From the line containing "Given: Expand the" through the end of the material below, output each line exactly as written, with pictures excluded.

Supplied information »
= Beginning of Section =
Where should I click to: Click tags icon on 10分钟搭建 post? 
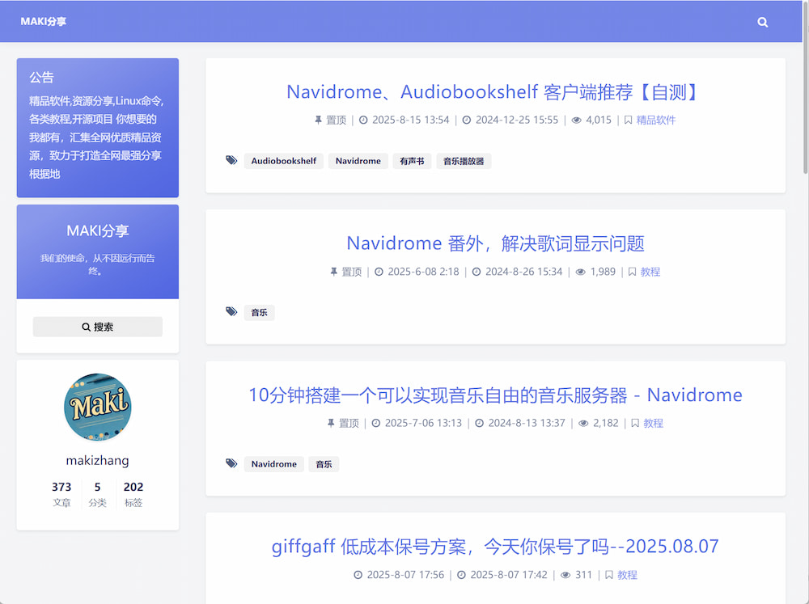(x=231, y=464)
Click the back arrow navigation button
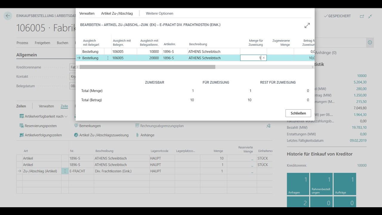 pos(8,16)
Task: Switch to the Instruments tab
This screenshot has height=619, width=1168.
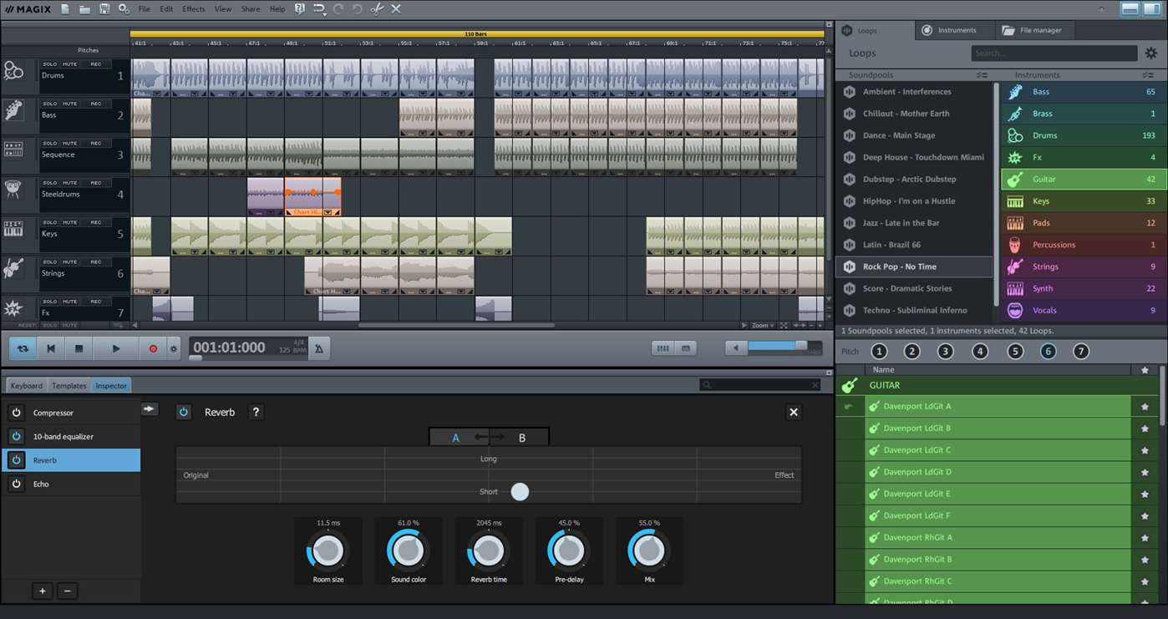Action: pyautogui.click(x=955, y=29)
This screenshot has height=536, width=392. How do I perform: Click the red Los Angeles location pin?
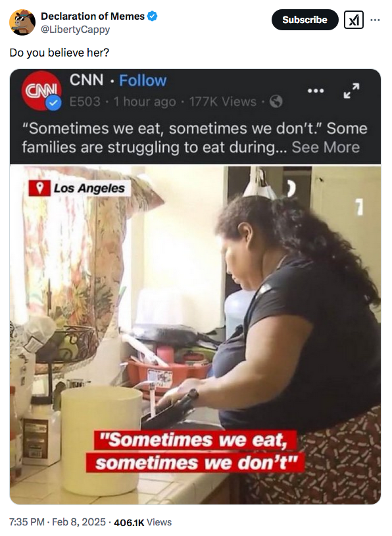(x=39, y=188)

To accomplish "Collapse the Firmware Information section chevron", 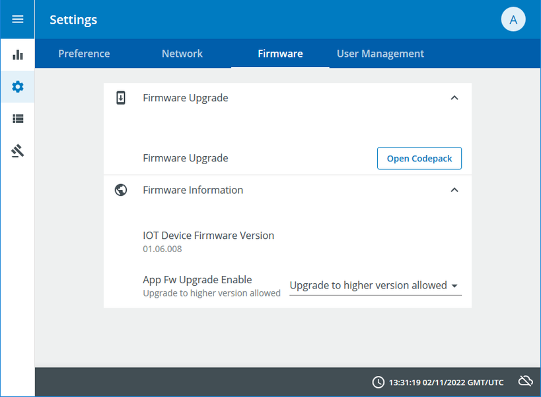I will [x=454, y=190].
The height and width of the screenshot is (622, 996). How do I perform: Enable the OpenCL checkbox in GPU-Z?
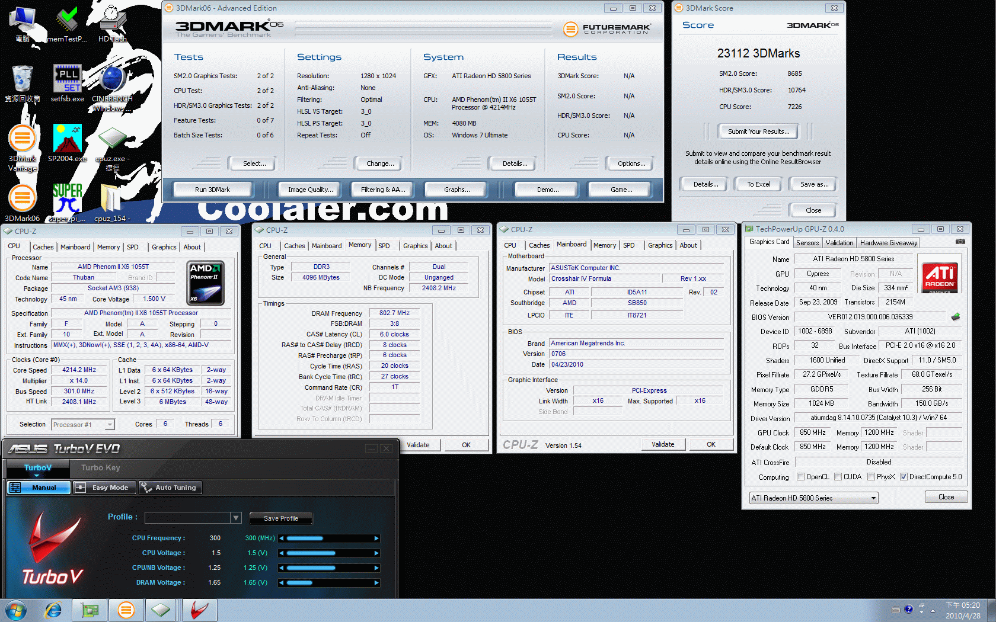click(x=801, y=477)
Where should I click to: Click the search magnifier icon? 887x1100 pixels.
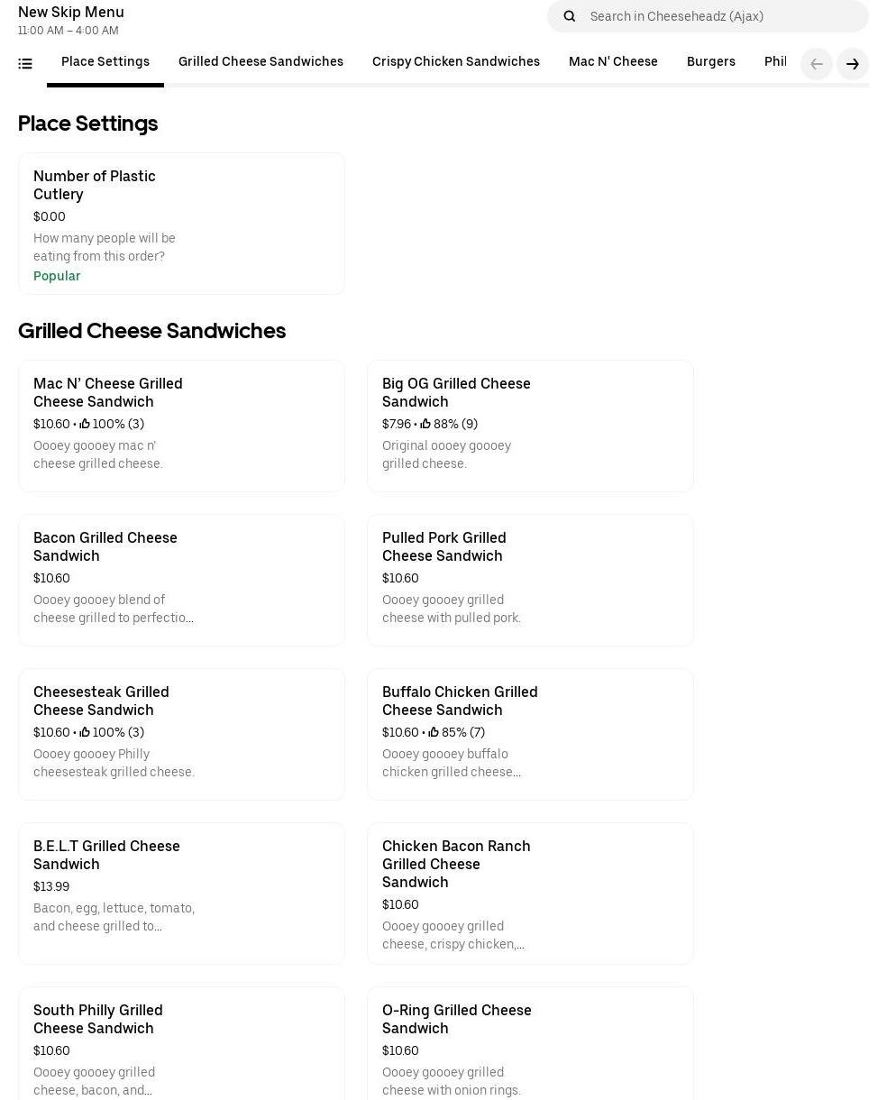pyautogui.click(x=570, y=16)
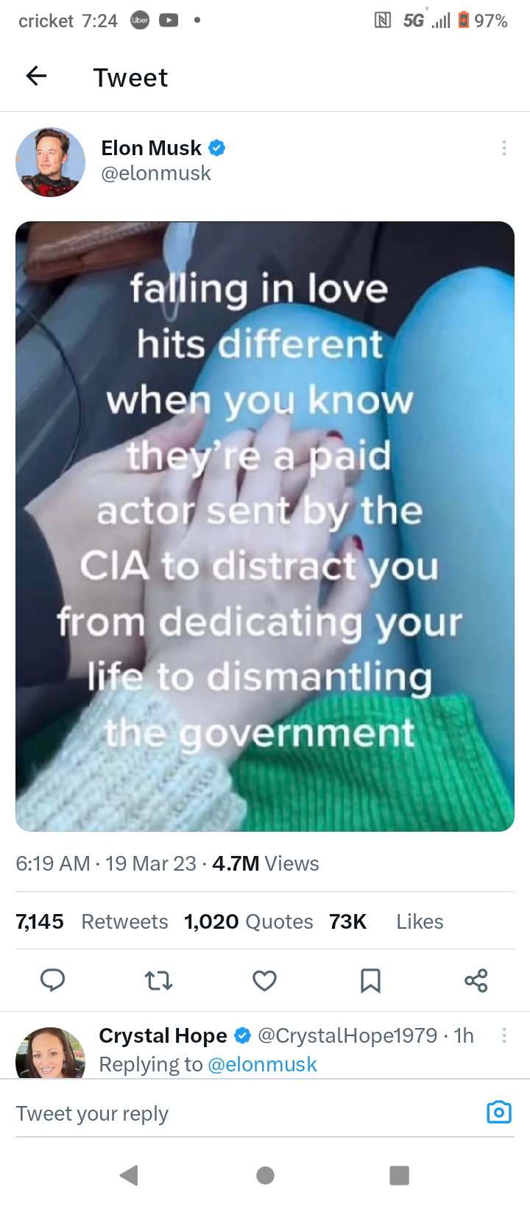Viewport: 530px width, 1206px height.
Task: Bookmark this tweet
Action: [370, 980]
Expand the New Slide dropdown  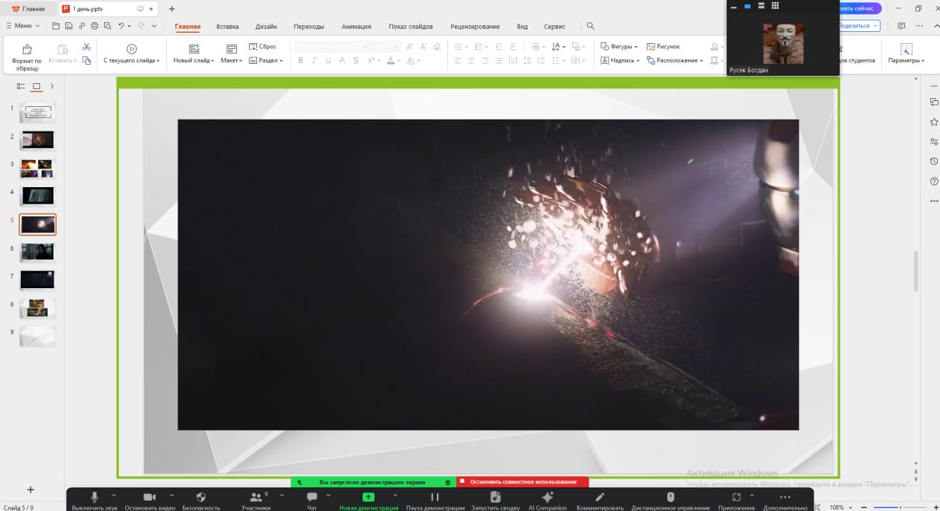tap(213, 61)
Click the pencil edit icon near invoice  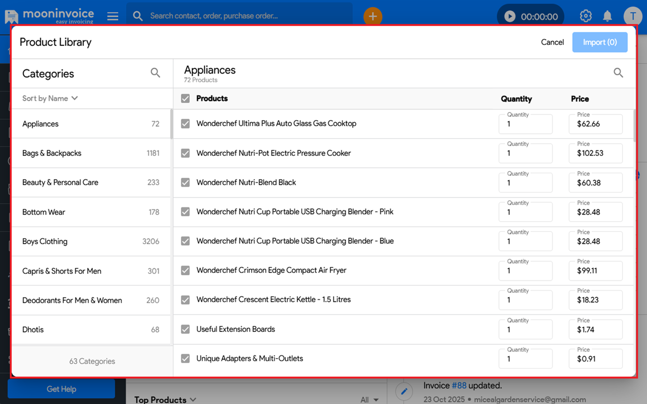pos(404,391)
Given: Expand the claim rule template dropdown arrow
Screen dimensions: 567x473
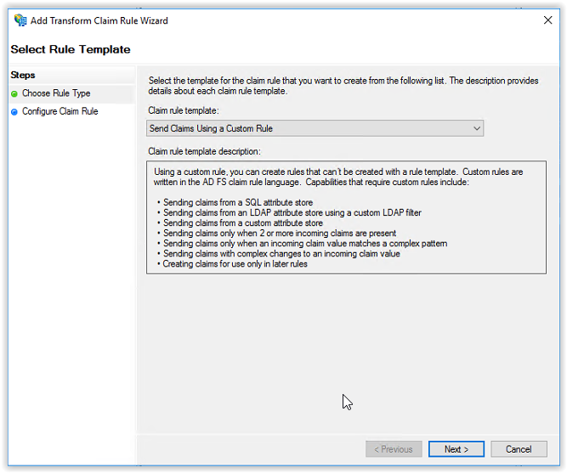Looking at the screenshot, I should 477,128.
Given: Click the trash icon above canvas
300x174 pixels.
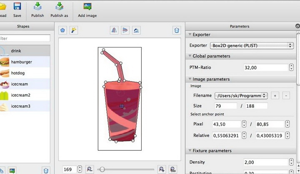Looking at the screenshot, I should click(x=177, y=30).
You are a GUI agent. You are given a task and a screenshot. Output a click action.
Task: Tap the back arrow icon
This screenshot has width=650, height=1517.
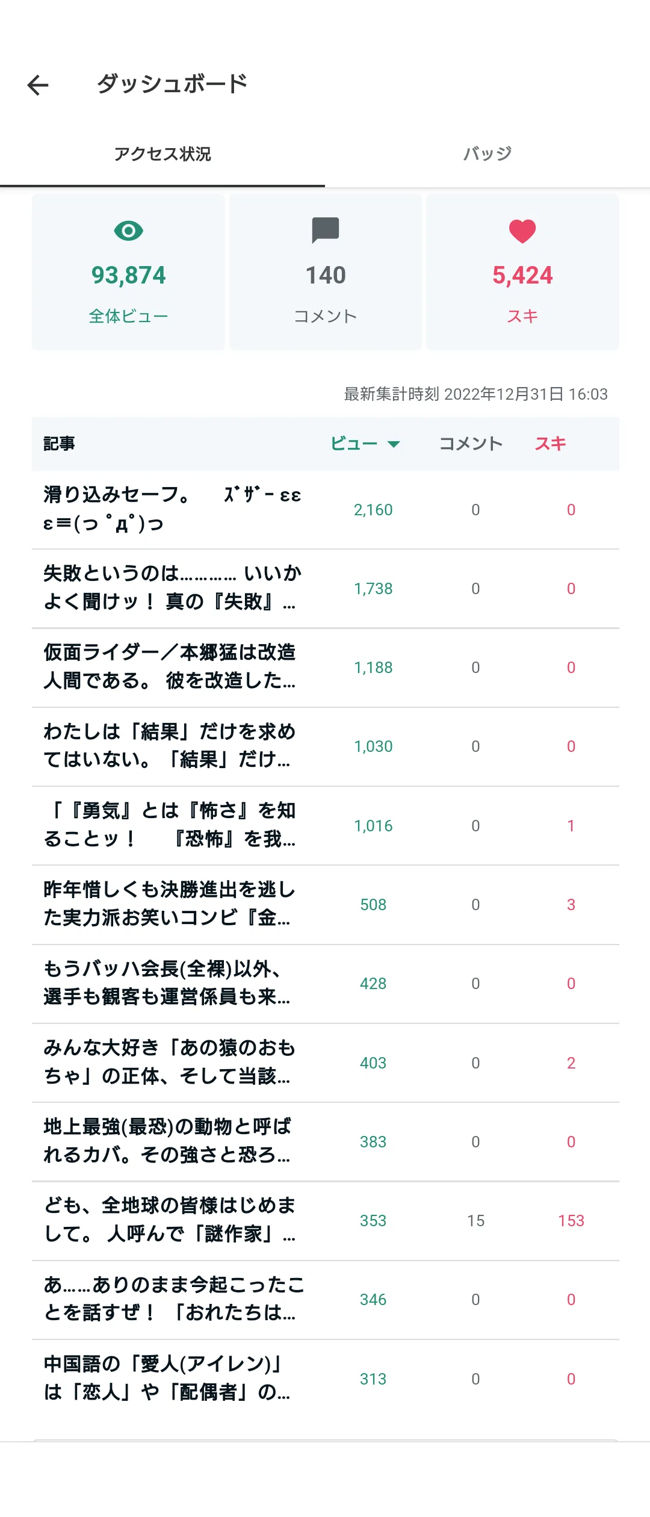38,85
= End of Section =
Problem solution »
Given: Expand the claim rule template dropdown arrow
Screen dimensions: 567x473
Looking at the screenshot, I should 477,128.
Given: Click the trash icon above canvas
300x174 pixels.
Looking at the screenshot, I should click(x=177, y=30).
You are a GUI agent. You are given a task and a screenshot. Output a click action.
Task: Tap the back arrow icon
This screenshot has width=650, height=1517.
38,85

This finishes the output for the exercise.